C’è “Big” Ben Wallace, un vero e proprio animale sotto canestro. Poteva arrivare un fenomeno, ma al Draft del 2003 – dove potevano scegliere
fra Carmelo Anthony, Dwyane Wade e Chris Bosh – i Pistons di Detroit scelgono un ragazzone serbo che deluderà tutte le aspettative. Anche stavolta manca quella pillola di talento e follia, che arriva puntualissima nel 2004, reduce da otto anni di fuoco ai Trail Blazers (altra squadra di criminali e pregiudicati, per questo soprannominata in quegli anni Jail Blazers).
È Rasheed Wallace, uno dei giocatori più talentuosi, geniali, incostanti e ribelli di tutta la lega. Oggi è ricordato per essere stato un gigante dalla classe infinita, per essersi aggiudicato il record di falli tecnici – ossia quei falli che non comportano un contatto fisico, ma comportamenti antisportivi, proteste, ecc. – fischiati contro un singolo giocatore. Mai esistito un giocatore che ha più odiato gli arbitri e che gli arbitri hanno odiato più di lui, raramente un giocatore è stato così tanto adorato e disprezzato dal pubblico NBA.

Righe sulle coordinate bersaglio
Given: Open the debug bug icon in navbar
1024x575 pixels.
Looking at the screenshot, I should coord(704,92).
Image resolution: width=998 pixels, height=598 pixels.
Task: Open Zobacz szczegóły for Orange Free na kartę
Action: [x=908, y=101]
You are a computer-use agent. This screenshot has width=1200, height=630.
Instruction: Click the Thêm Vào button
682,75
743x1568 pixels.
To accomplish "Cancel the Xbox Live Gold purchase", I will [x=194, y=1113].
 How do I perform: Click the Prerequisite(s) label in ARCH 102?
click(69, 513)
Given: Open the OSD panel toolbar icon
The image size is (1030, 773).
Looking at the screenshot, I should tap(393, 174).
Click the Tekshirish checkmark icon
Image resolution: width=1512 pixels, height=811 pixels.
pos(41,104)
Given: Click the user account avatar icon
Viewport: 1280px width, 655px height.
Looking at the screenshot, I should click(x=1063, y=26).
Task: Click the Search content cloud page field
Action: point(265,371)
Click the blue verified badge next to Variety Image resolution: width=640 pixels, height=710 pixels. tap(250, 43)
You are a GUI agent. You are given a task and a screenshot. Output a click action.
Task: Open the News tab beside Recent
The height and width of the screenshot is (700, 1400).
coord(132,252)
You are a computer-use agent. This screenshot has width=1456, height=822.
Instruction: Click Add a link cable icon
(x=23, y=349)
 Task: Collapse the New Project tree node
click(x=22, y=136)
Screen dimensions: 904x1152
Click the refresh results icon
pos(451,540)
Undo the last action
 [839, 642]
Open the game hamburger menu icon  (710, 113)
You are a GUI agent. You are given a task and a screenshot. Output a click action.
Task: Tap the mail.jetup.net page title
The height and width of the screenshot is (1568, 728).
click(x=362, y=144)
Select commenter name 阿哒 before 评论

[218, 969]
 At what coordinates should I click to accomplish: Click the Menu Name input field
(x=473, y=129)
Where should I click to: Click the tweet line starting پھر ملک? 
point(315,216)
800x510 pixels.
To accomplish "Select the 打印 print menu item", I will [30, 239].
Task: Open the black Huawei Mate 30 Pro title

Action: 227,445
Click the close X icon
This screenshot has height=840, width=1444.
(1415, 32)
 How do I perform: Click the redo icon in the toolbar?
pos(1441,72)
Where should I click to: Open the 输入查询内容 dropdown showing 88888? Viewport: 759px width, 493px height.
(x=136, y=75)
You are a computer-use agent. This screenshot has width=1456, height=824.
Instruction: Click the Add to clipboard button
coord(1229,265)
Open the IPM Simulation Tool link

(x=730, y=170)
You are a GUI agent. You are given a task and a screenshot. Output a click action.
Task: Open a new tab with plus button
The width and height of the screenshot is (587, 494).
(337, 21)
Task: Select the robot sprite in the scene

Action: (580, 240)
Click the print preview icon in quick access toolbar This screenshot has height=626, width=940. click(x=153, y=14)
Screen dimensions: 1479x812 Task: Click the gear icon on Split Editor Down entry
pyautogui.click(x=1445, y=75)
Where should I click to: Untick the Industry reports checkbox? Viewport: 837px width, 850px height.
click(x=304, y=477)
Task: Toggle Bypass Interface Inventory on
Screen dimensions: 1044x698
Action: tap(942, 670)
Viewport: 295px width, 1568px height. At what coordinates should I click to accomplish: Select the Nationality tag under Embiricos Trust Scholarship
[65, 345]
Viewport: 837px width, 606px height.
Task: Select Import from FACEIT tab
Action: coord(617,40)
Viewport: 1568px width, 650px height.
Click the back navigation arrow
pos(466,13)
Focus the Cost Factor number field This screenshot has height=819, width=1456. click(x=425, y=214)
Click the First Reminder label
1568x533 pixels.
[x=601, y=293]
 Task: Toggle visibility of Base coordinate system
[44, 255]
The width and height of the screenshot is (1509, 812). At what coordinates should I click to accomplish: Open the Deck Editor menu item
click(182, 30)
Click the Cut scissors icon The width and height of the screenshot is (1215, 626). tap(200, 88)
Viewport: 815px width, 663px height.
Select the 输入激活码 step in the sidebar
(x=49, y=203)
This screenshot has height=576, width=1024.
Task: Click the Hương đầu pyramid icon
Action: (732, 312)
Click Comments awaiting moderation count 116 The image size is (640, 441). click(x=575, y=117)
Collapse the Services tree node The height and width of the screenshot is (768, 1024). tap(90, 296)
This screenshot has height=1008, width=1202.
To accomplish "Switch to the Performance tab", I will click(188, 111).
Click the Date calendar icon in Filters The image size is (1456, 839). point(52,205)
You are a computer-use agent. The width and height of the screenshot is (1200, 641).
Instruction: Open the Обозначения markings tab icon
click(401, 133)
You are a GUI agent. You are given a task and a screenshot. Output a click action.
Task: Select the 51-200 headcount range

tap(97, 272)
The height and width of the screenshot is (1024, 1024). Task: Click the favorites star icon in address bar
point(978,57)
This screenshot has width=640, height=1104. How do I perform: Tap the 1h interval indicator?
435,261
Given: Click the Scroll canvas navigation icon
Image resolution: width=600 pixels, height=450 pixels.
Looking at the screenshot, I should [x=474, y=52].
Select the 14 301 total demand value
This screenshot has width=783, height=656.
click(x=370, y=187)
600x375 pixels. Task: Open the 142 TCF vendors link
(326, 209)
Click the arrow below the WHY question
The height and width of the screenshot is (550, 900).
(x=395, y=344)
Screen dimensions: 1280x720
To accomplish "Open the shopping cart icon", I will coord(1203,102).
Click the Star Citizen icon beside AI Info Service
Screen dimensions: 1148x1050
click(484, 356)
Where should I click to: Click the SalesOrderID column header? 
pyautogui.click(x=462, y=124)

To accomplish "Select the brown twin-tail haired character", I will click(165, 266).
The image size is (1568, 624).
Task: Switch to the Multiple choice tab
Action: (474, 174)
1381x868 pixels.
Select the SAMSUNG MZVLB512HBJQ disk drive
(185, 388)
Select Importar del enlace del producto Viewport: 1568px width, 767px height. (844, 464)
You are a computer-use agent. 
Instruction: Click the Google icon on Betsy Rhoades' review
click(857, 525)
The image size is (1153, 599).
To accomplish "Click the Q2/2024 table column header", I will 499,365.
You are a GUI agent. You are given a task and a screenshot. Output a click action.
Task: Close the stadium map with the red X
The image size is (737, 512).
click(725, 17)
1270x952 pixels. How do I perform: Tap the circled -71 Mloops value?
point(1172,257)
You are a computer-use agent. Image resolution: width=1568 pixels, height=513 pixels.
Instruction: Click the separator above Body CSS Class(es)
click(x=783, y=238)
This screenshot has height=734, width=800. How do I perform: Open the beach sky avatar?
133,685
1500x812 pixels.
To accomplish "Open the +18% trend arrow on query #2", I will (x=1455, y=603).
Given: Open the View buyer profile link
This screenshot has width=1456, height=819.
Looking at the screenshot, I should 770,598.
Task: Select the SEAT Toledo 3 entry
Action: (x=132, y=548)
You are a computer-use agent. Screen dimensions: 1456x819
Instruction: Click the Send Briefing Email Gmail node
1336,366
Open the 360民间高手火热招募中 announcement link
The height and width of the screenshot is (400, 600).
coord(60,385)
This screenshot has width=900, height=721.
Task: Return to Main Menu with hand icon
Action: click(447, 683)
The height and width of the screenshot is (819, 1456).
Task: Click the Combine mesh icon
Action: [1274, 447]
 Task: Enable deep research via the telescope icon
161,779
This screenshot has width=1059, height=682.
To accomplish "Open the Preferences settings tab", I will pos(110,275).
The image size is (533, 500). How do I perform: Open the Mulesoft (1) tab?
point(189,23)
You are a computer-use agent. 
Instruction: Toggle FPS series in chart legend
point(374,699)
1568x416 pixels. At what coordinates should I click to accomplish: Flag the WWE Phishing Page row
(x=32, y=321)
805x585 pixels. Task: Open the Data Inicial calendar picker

Istruzioni da seguire - Prosegui il brano sui Pistons di Detroit e su Rasheed Wallace a partire dalla sua ultima frase.

Soluzione proposta -
Rozzo e irrispettoso sì, ma con due mani fatate. Di una poesia inarrivabile. Il corrispondente musicale delle mani delicate e forti di ‘Sheed è il sesto pezzo del disco, il capolavoro tra i capolavori di Dilla: So far to go.
Per questo pezzo storico ritorna sulla traccia Common – uno dei più importanti rapper di sempre – insieme al principe maledetto del RnB D’Angelo, Lord del genere e genio con pochi pari. Il risultato è un
componimento di una delicatezza unico, estremamente sensuale, arrapato e rappato con maestria ineguagliabile.
Al suo interno è descritta una relazione realistica, fatta di sesso e litigi, parolacce e dolcezza; riassunta in un verso che descrive con incredibile precisione i Pistons del 2004 e il ricordo che hanno lasciato:
you’ll remember this hardcore gentleness.
“Ricorderai questa gentilezza rozza”. Così è stato con Dilla, la cui eredità lasciata all’hip-hop va ben oltre le views e gli streams. E così anche con quei folli Pistons di Detroit, che già nel 2004 sconfissero la superpotenza Lakers (già, anche stavolta) e vinsero il titolo. Ne vinsero uno solo, ma che lasciò un segno ben più profondo di molti altri, per quello che quella squadra di scappati di casa aveva rappresentato per una città, per una nazione, per milioni di ragazzi, di reietti e di diseredati.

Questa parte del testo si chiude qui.